Then one day, by chance, she sees the man she calls the "Devil." Years ago, she paid for her misplaced faith in him with her home, her freedom and a good deal of her sanity. He, of course, got away scot free and now, it seems, he's lining up his next victim.

You won't read many fresher or more distinctive novels this year but it's the sharp writing as much as the unusual setting that makes this book such a joy.

Cody's dialogue is always funny and full of purpose, and here she's found her perfect protagonist - a creative mangler of platitudes, an uncontrollable shredder of pomp and hypocrisy.

When teenage Londoner Amy decides to run away, in Robert Wilson's You Will Never Find Me (Orion, £16.99), she knows she's going to have to be thorough if she's not to be found.

Her mum, Mercy Danquah, is a detective inspector in the Met's kidnap unit and her dad, Charlie Boxer, is a freelance kidnap consultant.

But when the time comes that she really needs to be found, what if she's been too thorough for her own good?

This is a very high-class thriller, as readers expect from Wilson, performed by characters who develop and change realistically in response to events.

DI Marnie Rome visits a women's refuge in Finchley to interview a witness, in Someone Else's Skin by Sarah Hilary (Headline, £13.99), and finds a man lying on the floor of the common room. His estranged wife stands over him holding a knife.

DI Rome, and her readers, are about to learn that even the most obvious situations aren't always quite what they seem.

I enjoyed this debut novel a lot.

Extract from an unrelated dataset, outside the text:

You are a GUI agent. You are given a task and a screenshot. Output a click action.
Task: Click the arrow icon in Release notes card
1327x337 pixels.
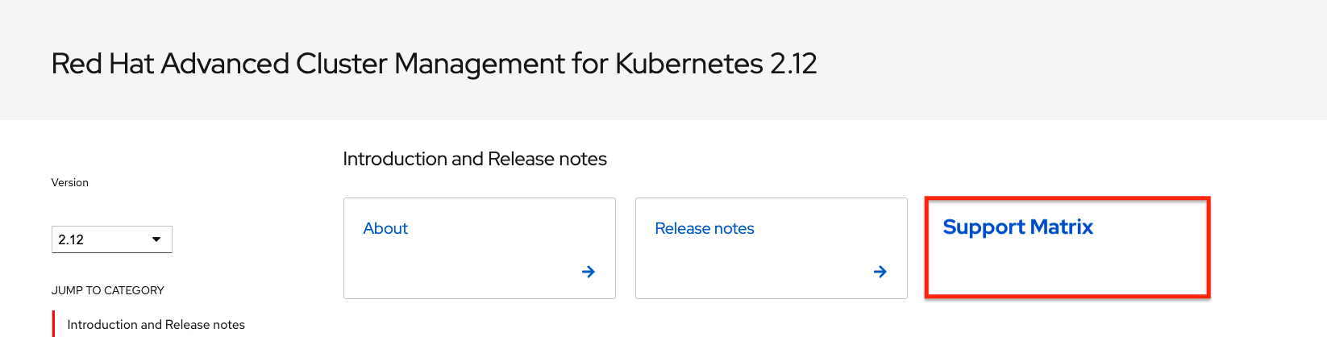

Rome and her colleagues are interesting and likeable, the subject matter is serious without becoming worthy in the pejorative sense and the tension is well-built.

But I do wish writers of both sexes, including Wilson and Hilary, would realise that the obligatory torture scene in almost every thriller currently published has become not only a tedious cliché but an offensive and irresponsible one.

Whether this obsession with cinematic-style horror comes from unimaginative publishers - or from authors attempting to maintain excitement in overlong manuscripts - it's boring, unpleasant, and long past its slash-by date.